Nos pregões da Caixa em que disputou com a empresa do Tenente Santini, a M de Lima foi desclassificada por não ter apresentado nem sequer os documentos básicos. Ao Metrópoles o dono da firma, Luiz Henrique Gomes da Silva, admitiu que, caso ganhasse os contratos na Caixa, não teria condições de prestar o serviço sozinho. Teria que terceirizar, disse. Ele negou, porém, que tenha entrado na disputa a pedido da Auto Defesa, só para figurar.
Nos Correios, a Auto Defesa sagrou-se vencedora de um pregão eletrônico para o fornecimento de alarmes. A ata de registro de preços assinada a partir do processo permite à empresa receber até R$ 12,1 milhões. Até agora, nesse contrato, foram pagos pouco mais de R$ 20 mil.
Investigação em São Paulo
Neste ano, a Corregedoria da Polícia Militar de São Paulo abriu investigação para apurar se a proximidade de Nelson Santini com o governo paulista estaria resultando em parcerias que extrapolam os limites legais.

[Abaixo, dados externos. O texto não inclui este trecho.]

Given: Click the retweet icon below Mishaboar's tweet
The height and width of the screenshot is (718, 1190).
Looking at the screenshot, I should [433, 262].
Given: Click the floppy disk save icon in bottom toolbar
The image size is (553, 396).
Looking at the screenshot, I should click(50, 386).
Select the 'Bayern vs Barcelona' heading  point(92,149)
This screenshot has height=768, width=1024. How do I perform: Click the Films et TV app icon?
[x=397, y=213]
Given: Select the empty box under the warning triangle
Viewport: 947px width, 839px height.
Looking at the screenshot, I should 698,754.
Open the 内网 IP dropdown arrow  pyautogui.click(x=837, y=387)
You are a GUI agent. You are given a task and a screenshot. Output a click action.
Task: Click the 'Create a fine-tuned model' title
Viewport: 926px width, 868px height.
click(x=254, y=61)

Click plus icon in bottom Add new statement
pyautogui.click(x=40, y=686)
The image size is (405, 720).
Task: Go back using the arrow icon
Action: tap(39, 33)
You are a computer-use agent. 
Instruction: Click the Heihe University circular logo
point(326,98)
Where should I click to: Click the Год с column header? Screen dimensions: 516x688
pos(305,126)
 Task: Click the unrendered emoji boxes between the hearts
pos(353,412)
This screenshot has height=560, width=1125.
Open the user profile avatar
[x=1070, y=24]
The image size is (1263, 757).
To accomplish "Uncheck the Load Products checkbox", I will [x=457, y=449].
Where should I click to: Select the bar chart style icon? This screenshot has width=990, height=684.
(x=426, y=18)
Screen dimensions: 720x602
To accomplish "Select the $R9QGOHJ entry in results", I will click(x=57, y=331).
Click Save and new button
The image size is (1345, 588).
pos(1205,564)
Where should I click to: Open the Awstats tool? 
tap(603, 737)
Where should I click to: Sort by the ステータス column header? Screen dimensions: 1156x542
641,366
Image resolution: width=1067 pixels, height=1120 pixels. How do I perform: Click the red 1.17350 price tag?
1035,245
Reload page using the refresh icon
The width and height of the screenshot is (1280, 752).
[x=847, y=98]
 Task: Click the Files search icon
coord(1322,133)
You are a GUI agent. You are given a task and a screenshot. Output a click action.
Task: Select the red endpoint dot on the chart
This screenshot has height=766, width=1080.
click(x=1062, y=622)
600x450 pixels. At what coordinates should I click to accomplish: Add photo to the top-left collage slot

O procedimento foi instaurado após uma reportagem do jornal O Estado de S. Paulo revelar indícios de que uma das empresas de segurança de Santini estaria usando apoio da PM como uma espécie de “reforço” nos serviços privados de vigilância que presta para a concessionária da ferrovia que atende o Porto de Santos.
Há registros de que viaturas e até um helicóptero da Polícia Militar, que deveriam estar atendendo a população em geral, teriam sido usados para patrulhar trechos da linha férrea.
O contrato que a Campseg ganhou para vigiar a ferrovia, aliás, é um sinal de que o grupo de Tenente Santini tem ampliado seus negócios também no setor privado lançando mão de movimentos feitos no setor público pelos amigos e aliados da família.
A Rumo, concessionária que contratou a Campseg para vigiar as linhas férreas sob seu controle, ganhou o primeiro leilão ferroviário da gestão de Tarcísio de Freitas no Ministério da Infraestrutura, em 2019.
O que dizem os envolvidos
Procurada, a Rumo não deu informações sobre a contratação da Campseg.
Em nota, Tenente Santini afirmou que conheceu o então ministro Tarcísio de Freitas em eventos políticos em Brasília, quando era vereador em Campinas. Ele disse que a Campseg foi contratada formalmente para fazer a segurança pessoal de Tarcísio na campanha de 2022 e que o serviço foi prestado de acordo com a legislação.
O militar da reserva afirmou ainda que participou da campanha de Tarcísio como “apoiador” e “admirador” e que seu empenho estava “em linha com aquilo que acredita, sempre dentro dos limites legais”.
Sobre os contratos com as estatais, ele negou que seu irmão José Vicente Santini tenha atuado em favor das empresas junto ao governo federal.
“As concorrências públicas foram através de sistemas eletrônicos disponíveis ao mercado de forma geral, desde a disponibilização das concorrências até a realização do pregão por meio eletrônico, levando como critério sempre o menor preço e a consequente habilitação técnica”, diz o texto.
A nota sustenta que as empresas do grupo são pautadas pela ética, faturaram aproximadamente R$ 2 bilhões nos últimos cinco anos com negócios na iniciativa privada e que os contratos no setor público representam menos de 0,5% de suas atividades.
José Vicente Santini, o irmão do Tenente Santini que foi secretário nacional de Justiça de Bolsonaro, não quis se manifestar.
Sobre a participação de Tenente Santini na campanha de Tarcísio de Freitas, a assessoria do governador paulista respondeu que a motociata em Campinas organizada pelo militar da reserva foi um evento preparado por apoiadores, sem relação financeira com o comitê do então candidato.
O texto diz ainda que Santini não tinha, formalmente, uma função na campanha de Tarcísio.
“A Justiça Eleitoral exige o registro formal dos responsáveis pela campanha, os quais possuem atribuições específicas decorrentes da legislação eleitoral, não sendo indicado o nome citado por não possuir a função mencionada. Não há qualquer exigência legal para o registro na Justiça Eleitoral de apoiadores, simpatizantes e demais entusiastas da campanha”, afirma a nota.